這份白皮書是概念性而非技術性的,經過多年的投資,在將 FIDO2 和 WebAuthn 無密碼標準集成到Windows、Android、iOS 等系統中后,現在取決于下一步的成功。FIDO 正尋找讓無密碼方案難以前進的核心問題。結論是一切都要歸結為切換或添加設備的程序。例如如果設置新手機的過程過于復雜,又沒有簡單的方法可以登錄你所有的應用程序和帳戶,或者你必須使用密碼重新建立對這些帳戶的所有權,那么大多數用戶都會覺得改變現狀太麻煩了。
無密碼 FIDO 標準依賴設備的生物識別掃描儀或者主 PIN 碼在本地驗證身份,無需將數據通過互聯網傳輸到網絡服務器進行驗證。FIDO 認為,最終解決新設備問題的關鍵概念是讓操作系統實現“FIDO 憑據”管理器,類似于內置的密碼管理器。這種機制不會直接存儲密碼,而是存儲可以在設備之間同步并由設備的生物識別或者密碼鎖保護的加密密鑰。在去年夏天全球開發者大會上,蘋果宣布了自己的 FIDO 版本,這是一項被稱為“Passkeys in iCloud Keychain”的 iCloud 功能,蘋果稱這是“對后密碼世界的貢獻。
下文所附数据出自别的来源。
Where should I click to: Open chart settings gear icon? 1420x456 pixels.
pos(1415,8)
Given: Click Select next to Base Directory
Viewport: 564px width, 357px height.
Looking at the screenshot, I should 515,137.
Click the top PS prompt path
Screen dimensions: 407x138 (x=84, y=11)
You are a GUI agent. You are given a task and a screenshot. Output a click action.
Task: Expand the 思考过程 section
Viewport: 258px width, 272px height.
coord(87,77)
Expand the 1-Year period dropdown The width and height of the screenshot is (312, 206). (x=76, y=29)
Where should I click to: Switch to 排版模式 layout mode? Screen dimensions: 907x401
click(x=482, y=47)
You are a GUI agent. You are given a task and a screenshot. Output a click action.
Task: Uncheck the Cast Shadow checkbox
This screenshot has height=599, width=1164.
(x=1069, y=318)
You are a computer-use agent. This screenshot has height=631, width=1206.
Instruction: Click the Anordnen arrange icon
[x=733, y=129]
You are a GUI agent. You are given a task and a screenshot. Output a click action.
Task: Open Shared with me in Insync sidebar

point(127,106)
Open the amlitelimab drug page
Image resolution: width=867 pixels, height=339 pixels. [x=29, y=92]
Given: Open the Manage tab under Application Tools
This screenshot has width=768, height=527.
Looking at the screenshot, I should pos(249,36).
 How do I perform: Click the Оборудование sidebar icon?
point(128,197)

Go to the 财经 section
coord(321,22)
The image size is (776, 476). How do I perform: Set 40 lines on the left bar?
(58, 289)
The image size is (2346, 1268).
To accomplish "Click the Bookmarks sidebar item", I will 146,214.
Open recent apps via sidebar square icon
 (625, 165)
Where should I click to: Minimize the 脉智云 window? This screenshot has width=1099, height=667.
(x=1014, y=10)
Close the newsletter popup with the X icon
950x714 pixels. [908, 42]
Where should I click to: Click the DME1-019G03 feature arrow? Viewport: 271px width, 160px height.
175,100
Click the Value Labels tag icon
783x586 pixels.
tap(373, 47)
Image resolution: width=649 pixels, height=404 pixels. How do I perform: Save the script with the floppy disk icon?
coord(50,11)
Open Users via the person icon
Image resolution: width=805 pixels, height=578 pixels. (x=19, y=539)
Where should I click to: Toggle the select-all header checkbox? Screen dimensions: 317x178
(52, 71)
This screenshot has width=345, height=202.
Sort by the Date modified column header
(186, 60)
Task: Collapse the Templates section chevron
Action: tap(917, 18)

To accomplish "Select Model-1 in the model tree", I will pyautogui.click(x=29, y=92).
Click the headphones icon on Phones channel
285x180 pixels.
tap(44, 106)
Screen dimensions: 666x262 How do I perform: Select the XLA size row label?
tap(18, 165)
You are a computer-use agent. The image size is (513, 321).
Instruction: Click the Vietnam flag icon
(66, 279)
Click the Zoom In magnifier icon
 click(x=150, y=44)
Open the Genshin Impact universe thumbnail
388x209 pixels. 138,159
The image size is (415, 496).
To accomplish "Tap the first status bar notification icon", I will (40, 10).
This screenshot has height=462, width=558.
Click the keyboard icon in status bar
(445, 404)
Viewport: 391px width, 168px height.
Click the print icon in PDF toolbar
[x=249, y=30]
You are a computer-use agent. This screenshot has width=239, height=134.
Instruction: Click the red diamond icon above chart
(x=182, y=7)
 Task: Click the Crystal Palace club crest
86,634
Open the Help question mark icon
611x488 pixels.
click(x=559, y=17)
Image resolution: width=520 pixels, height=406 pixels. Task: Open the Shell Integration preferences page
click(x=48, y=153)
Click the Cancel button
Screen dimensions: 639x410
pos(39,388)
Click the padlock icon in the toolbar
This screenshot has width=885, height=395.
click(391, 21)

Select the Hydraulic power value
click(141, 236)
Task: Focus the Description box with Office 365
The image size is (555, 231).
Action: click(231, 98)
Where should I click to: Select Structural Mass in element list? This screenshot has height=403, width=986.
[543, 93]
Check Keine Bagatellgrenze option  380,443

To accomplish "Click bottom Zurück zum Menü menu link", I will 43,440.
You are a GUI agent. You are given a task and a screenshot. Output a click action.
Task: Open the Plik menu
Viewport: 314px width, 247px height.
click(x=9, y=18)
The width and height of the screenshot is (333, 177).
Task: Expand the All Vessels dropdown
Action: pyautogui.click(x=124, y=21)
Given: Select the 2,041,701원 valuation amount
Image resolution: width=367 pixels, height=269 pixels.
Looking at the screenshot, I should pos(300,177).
FIDO 的白皮書還包含了另一個部分,是對其規范的擬議補充,允許現有的設備(如筆記本電腦)充當硬件令牌,類似于獨立的藍牙身份驗證加密狗,通過藍牙提供物理身份驗證。這個想法實際上仍然是防御網絡釣魚,因為藍牙是一種基于鄰近的協議,可以作為一種有用的工具,根據需要開發出不同版本的、真正的無密碼方案,這些方案都無需保留備份密碼。Google 產品經理 Christiaan Brand 專注于身份和安全以及在FIDO項目上的合作,他表示,密碼式的計劃在邏輯上遵循智能手機或多設備無密碼未來的圖景。Brand表示:“老實說,我們一直牢記‘讓我們超越密碼’這個宏偉愿景的最終狀態,只有每個人口袋里都有手機,它才能實現。”對 FIDO 而言,當務之急是轉變帳戶的安全范式,使網絡釣魚成為過去。當被問及情況是否真的如此時,密碼的喪鐘是否真的最終敲響,Brand 變得嚴肅起來,但他毫不猶豫地回答:“我覺得一切都在聚攏。”